I have an operation to apply in python to more than 10 millions values. My problem is to optimise the actual operation. I have 2 working methods, numpy and python vanilla.
byte
data: b'\x9a#\xe6\x00'
= [154, 35, 230, 0]
= [0x9A, 0x23, 0xE6, 0x00]
b'\x00\x9a#\xe6'
= [0, 154, 35, 230]
= [0x00, 0x9A, 0x23, 0xE6]
-433874432
File loading:
f = open(path_data, "rb")
while trame := f.read(4):
Data operation:
trame = b'\x9a#\xe6\x00'
trame_list = list(trame) # [154, 35, 230, 0]
trame_list_swap = [trame_list[-1]] + trame_list[:-1]
trame_swap = bytes(trame_list_swap)
result = int.from_bytes(trame_swap, byteorder='little', signed=True)
File loading:
datas_raw = numpy.fromfile(path_data, dtype="<i4")
# datas_raw = numpy.array([-1708923392, 1639068928, 2024603392, ...]) # len(datas_raw) = 12171264
for i, trame in enumerate(datas_raw):
Data operation:
trame = 15082394
tmp = list(trame.tobytes("C"))
tmp.insert(0, tmp.pop())
result = numpy.ndarray(1, "<i", bytes(tmp))[0]
It is doing the same processing than vanilla but slower here because of numpy.ndarray
that is triggered 10 millions times...
My question is the following:
I would like for numpy version to operate on all value the bitwise operation without for loop
(that are very slow in python)... Any other solution for the issue is welcome (not closed XY problem...)

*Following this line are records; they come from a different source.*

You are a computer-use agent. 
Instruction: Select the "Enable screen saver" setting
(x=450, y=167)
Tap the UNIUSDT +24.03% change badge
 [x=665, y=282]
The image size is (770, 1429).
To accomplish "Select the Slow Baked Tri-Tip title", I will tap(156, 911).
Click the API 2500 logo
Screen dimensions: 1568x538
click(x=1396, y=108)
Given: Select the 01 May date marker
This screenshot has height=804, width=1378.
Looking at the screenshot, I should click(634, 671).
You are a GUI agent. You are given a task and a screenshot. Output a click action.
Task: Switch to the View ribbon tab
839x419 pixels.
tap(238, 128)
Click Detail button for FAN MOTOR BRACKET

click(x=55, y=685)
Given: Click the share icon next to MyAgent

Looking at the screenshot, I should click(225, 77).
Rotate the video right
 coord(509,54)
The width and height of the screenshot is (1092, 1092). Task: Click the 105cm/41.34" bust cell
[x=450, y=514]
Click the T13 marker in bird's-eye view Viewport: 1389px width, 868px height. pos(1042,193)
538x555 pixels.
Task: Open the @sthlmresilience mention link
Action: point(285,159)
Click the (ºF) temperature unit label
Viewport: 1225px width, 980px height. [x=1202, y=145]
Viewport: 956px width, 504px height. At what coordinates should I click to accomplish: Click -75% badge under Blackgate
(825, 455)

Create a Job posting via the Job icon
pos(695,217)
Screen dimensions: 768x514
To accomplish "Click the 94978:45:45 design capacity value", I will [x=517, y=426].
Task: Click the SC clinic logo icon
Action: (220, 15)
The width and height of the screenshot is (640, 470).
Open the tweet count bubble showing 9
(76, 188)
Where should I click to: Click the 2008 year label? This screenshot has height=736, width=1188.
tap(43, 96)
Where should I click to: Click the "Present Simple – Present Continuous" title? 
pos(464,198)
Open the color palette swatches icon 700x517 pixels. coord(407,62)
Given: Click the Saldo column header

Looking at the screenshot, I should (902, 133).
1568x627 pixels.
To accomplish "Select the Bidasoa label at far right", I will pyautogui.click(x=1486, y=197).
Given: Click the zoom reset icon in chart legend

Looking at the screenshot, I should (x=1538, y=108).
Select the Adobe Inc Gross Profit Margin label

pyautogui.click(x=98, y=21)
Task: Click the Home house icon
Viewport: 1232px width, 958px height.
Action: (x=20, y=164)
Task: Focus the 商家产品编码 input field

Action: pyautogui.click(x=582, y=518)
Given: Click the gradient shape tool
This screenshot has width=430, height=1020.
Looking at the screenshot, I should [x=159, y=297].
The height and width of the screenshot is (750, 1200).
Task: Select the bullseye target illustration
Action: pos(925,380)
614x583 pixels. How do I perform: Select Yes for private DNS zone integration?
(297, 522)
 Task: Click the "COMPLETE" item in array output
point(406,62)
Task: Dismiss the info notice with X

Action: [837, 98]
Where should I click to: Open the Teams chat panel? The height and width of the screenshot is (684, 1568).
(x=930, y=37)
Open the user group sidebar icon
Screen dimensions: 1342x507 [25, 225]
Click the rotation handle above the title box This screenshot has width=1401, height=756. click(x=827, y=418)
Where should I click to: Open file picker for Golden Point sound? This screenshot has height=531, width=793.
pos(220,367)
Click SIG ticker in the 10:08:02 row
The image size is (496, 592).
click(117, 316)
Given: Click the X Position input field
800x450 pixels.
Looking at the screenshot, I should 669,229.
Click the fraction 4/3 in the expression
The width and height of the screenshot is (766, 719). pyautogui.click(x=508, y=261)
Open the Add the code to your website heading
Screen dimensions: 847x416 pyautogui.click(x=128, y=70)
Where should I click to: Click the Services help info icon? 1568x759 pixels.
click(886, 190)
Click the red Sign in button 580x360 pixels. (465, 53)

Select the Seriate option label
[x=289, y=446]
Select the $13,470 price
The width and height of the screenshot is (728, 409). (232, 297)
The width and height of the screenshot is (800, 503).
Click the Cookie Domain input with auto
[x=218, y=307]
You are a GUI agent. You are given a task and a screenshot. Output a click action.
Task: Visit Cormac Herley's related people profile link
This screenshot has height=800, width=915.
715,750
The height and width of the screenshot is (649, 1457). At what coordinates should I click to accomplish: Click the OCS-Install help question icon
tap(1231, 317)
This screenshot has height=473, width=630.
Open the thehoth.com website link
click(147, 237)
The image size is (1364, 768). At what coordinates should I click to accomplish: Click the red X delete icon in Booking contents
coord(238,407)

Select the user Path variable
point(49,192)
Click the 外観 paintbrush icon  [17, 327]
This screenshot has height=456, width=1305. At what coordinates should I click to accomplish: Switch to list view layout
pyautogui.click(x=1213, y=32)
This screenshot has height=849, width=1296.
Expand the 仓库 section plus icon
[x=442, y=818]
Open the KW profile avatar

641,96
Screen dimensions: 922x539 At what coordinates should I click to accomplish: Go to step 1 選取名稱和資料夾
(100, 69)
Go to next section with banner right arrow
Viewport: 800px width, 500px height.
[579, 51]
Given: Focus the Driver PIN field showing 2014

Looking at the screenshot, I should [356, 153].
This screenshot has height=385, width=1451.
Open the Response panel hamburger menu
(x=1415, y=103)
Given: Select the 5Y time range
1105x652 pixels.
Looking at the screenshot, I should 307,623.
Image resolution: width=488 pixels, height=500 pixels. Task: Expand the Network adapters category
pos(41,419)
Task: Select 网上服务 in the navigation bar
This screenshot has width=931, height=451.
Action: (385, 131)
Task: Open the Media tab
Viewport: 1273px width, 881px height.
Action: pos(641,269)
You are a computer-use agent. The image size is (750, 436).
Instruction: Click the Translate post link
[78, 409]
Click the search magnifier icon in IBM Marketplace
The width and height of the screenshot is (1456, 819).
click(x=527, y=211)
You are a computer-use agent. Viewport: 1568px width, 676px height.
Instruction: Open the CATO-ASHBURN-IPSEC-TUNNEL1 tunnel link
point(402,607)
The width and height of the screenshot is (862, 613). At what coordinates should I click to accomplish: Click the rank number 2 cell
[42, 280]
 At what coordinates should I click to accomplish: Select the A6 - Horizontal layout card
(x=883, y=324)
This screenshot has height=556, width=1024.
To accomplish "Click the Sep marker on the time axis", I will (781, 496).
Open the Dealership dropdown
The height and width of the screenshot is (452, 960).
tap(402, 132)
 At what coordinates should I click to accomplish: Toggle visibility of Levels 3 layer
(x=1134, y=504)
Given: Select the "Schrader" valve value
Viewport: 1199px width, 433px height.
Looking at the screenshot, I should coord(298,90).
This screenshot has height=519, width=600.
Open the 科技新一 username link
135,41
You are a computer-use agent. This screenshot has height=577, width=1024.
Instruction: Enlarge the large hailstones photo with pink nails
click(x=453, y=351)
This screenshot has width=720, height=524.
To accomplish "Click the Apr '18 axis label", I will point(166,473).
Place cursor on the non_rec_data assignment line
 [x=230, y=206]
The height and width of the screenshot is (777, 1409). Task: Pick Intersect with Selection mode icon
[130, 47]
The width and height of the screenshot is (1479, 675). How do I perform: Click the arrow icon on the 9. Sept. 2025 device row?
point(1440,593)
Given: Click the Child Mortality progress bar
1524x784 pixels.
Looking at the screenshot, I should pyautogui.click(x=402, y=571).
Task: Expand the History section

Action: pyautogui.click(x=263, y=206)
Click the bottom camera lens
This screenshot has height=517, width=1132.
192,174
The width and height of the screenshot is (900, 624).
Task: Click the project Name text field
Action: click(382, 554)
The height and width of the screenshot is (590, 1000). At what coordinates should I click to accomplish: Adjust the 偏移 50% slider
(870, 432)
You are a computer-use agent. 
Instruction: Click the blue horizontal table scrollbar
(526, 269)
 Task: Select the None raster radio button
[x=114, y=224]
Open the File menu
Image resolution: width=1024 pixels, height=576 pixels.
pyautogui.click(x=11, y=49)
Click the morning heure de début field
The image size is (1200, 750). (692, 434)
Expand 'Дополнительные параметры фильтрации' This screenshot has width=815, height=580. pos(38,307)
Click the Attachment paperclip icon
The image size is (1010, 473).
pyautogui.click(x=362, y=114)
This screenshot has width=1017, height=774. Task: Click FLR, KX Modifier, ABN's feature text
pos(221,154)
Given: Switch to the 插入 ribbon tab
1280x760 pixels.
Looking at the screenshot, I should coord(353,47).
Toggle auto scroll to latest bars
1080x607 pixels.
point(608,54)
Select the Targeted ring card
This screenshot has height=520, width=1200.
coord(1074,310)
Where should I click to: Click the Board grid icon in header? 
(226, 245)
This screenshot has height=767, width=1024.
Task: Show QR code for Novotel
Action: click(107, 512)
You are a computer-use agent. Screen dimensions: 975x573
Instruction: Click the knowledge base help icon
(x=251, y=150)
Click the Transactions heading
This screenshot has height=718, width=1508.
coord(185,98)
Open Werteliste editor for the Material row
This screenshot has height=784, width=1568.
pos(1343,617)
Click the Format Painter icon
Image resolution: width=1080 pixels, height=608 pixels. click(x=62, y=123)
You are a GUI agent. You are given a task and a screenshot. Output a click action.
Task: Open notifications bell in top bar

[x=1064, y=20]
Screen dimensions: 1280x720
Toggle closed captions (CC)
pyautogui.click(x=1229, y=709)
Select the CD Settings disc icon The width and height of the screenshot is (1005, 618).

Here I use some random data in place of data read from file, which you can do using np.loadtxt
. Ideally, you would read your bytes into a 1-d array with shape (4*n,) and then reshape to be (n,4)
.
import numpy as np
rng = np.random.default_rng(0)
data = rng.integers(-2**31,2**31,size=10000,dtype="i4")
data = data.view("u1").reshape((-1,4))
# Last column first, then other 3
data = data[:,[3,0,1,2]]
# Depending on platform might need to specify byteorder, e.g., "<i4" or ">i4"
ints = np.ascontiguousarray(data).view("i4")
This produces values like
array([[-1031643175],
[ 267112355],
[ -640212606],
...,
This returns an array with shape (n,1) of signed integers.